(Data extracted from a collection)

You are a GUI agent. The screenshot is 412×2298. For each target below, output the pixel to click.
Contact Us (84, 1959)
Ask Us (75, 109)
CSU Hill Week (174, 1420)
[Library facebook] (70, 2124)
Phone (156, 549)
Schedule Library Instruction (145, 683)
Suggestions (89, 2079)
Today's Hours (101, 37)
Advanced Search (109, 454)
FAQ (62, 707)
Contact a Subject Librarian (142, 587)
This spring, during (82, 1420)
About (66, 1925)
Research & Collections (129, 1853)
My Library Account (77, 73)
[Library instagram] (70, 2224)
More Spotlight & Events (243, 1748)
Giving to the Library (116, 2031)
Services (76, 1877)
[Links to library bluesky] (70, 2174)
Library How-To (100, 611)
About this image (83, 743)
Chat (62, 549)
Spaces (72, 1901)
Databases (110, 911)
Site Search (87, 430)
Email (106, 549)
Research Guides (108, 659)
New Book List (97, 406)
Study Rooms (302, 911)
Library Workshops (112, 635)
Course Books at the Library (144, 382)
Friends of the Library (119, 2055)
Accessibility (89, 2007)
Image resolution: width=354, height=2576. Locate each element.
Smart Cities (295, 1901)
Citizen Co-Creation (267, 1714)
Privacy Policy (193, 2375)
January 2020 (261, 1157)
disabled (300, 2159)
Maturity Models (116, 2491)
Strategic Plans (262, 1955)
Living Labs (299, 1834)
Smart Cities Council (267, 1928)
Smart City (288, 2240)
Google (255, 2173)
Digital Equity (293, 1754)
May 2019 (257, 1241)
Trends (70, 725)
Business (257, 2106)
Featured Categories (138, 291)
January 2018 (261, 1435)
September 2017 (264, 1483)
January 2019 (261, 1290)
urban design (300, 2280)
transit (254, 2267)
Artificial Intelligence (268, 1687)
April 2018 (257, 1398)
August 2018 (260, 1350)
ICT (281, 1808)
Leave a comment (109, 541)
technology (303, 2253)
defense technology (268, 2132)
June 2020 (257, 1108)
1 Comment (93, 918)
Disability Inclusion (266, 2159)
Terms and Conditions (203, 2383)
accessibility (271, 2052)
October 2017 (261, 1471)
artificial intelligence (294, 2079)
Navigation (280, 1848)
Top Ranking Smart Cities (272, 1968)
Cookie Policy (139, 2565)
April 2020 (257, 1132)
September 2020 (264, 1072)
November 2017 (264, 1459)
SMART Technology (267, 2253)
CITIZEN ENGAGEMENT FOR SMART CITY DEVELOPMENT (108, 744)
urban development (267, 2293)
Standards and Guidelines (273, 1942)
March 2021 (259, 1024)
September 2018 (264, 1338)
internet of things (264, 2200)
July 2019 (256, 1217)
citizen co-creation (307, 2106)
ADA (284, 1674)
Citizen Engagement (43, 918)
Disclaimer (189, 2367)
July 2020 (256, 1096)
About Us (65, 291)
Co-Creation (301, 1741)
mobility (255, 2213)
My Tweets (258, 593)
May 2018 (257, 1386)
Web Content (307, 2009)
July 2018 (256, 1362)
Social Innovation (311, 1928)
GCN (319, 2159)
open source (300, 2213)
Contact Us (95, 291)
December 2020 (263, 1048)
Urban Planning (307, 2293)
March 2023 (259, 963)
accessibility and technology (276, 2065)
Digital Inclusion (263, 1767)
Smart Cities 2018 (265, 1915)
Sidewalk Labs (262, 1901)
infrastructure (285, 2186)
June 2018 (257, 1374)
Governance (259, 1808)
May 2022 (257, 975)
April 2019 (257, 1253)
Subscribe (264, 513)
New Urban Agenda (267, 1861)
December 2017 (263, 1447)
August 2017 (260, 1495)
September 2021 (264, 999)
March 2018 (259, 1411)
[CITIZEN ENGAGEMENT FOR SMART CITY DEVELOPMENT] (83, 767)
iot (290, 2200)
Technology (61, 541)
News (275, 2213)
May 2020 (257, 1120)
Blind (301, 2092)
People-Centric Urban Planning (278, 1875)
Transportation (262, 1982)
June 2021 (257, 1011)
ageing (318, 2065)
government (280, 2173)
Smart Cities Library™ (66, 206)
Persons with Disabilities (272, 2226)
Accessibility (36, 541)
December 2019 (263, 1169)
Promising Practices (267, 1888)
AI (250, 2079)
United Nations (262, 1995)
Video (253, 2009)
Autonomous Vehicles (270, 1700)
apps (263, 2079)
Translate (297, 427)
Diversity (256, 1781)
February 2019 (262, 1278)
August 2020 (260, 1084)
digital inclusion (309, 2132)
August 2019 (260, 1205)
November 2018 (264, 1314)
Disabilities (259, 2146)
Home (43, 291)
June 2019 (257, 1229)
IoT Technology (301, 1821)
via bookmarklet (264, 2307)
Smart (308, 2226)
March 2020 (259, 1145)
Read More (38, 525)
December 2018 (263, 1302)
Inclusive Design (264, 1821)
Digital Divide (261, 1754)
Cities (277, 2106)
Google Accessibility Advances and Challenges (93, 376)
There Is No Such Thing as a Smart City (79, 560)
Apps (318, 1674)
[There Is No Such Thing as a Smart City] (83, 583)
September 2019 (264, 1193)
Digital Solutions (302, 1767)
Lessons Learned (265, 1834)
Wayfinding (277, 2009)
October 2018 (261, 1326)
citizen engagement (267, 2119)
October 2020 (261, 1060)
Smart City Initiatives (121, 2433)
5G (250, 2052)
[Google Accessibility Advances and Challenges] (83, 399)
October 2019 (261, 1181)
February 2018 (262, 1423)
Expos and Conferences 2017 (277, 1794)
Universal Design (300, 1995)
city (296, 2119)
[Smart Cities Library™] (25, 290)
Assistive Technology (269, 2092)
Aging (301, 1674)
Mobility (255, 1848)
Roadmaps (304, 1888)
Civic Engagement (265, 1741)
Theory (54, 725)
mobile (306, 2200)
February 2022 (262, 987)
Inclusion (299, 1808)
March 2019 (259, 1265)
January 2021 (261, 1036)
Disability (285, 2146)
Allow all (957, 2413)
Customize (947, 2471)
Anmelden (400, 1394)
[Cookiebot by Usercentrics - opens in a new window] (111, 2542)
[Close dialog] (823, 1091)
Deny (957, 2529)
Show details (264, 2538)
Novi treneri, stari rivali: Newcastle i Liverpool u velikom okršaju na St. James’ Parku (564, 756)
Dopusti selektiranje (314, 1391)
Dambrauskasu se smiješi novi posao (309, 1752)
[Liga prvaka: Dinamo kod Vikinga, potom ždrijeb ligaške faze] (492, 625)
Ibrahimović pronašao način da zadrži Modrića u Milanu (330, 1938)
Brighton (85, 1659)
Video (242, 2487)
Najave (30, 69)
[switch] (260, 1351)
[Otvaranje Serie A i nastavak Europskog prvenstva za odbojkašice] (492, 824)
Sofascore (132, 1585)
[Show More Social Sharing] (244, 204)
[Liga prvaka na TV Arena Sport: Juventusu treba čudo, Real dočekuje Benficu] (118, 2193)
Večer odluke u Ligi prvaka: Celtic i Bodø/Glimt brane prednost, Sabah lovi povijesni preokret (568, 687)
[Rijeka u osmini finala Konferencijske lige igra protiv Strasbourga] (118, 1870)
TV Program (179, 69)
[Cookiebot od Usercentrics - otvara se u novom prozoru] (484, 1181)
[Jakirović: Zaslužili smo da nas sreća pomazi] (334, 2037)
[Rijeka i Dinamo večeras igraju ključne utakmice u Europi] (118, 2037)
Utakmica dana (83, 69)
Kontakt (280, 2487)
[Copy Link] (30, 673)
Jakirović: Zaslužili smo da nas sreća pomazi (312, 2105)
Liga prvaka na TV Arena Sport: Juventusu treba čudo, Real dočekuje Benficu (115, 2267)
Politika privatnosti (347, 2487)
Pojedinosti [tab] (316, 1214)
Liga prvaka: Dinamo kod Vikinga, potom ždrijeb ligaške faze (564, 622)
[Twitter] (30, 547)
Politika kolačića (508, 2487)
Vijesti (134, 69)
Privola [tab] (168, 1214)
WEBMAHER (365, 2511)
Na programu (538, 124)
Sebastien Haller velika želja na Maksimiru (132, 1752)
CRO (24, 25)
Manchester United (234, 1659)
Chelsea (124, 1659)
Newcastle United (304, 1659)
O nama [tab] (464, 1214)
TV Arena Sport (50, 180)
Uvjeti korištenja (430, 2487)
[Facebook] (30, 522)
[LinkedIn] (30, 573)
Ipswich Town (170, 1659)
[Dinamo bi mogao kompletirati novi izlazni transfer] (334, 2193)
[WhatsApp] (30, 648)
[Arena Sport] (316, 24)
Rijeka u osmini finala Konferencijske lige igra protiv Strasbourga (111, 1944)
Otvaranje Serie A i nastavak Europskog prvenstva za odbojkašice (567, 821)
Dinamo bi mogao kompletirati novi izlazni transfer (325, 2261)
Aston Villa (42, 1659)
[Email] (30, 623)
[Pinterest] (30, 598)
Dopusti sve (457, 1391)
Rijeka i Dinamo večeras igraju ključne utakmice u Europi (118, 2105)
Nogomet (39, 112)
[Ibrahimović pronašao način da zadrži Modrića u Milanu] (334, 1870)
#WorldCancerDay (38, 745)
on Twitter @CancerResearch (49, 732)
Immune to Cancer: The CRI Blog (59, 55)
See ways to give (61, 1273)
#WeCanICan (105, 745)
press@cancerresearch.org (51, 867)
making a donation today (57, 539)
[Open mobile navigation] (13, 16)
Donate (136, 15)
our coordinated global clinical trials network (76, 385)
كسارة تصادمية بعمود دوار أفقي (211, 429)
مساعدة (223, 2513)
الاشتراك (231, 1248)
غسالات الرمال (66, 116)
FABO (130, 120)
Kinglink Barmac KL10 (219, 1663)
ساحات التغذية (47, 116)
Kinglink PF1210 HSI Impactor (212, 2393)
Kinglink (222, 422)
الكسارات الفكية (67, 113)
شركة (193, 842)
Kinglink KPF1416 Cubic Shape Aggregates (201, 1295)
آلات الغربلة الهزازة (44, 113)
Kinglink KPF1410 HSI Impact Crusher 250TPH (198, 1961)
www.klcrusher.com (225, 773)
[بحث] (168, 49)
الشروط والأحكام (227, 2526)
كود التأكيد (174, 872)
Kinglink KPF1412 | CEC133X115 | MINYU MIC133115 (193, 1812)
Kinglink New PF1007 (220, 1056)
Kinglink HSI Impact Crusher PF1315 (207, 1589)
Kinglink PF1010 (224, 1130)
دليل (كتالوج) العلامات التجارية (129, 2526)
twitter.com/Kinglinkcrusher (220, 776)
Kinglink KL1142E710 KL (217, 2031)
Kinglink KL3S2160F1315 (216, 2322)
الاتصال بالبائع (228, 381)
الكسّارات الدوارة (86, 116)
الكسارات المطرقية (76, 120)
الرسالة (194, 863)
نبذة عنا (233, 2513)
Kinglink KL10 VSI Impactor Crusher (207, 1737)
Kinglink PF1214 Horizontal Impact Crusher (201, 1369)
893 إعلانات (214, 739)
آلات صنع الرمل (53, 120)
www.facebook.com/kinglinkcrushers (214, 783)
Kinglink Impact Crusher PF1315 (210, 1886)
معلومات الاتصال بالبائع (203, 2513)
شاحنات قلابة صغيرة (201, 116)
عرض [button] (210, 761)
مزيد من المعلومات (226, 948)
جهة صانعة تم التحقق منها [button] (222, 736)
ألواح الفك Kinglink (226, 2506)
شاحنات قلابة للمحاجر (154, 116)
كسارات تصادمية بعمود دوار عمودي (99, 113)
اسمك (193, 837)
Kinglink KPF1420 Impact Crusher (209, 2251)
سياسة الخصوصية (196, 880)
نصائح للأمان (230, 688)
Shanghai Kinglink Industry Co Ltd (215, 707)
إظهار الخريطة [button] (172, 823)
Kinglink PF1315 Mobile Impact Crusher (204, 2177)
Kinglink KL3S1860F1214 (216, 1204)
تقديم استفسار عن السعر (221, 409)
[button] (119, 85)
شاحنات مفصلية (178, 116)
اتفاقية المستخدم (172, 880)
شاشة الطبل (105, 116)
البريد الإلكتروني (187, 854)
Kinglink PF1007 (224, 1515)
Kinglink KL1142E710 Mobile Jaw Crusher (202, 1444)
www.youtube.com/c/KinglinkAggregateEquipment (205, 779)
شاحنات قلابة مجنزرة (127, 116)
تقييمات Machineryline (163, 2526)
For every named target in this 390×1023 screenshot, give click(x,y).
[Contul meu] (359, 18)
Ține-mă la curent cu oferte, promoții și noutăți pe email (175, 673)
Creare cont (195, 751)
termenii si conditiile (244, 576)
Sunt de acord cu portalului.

• What you need to do: Nothing but the lines from the first line of the data through the line with "Chat (62, 549)" should be returned, exactly as they appear, both ends included.

• Answer space:
You are a GUI agent. The screenshot is 412×2298. For each target below, output the pixel to click.
Contact Us (84, 1959)
Ask Us (75, 109)
CSU Hill Week (174, 1420)
[Library facebook] (70, 2124)
Phone (156, 549)
Schedule Library Instruction (145, 683)
Suggestions (89, 2079)
Today's Hours (101, 37)
Advanced Search (109, 454)
FAQ (62, 707)
Contact a Subject Librarian (142, 587)
This spring, during (82, 1420)
About (66, 1925)
Research & Collections (129, 1853)
My Library Account (77, 73)
[Library instagram] (70, 2224)
More Spotlight & Events (243, 1748)
Giving to the Library (116, 2031)
Services (76, 1877)
[Links to library bluesky] (70, 2174)
Library How-To (100, 611)
About this image (83, 743)
Chat (62, 549)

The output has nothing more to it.